**The task**
Exactly the lines from the beginning of the records below through the line with "Screen dimensions: 938x556" must be given again, without pictures.

**Information shown**
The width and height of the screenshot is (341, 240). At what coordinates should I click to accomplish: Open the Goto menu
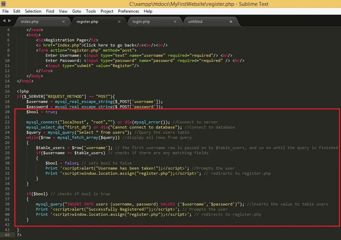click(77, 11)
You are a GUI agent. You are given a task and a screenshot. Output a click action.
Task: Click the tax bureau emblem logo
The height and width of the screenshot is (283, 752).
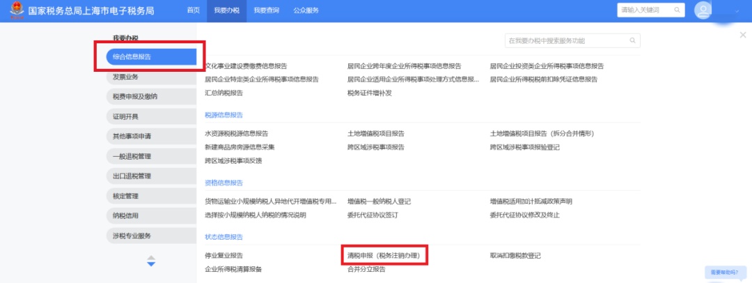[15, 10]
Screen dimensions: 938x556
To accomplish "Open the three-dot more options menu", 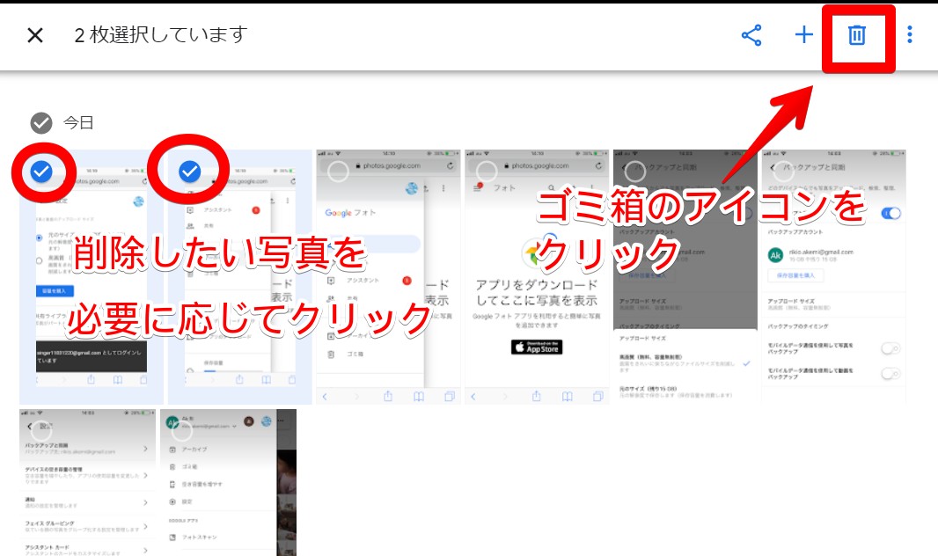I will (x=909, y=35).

**Expected answer**
The width and height of the screenshot is (341, 240). At what coordinates should I click to accomplish: Open the Goto menu
click(77, 11)
You are a GUI agent. You are given a task and a screenshot. Output a click action.
Task: Click the tax bureau emblem logo
The height and width of the screenshot is (283, 752).
[15, 10]
Screen dimensions: 938x556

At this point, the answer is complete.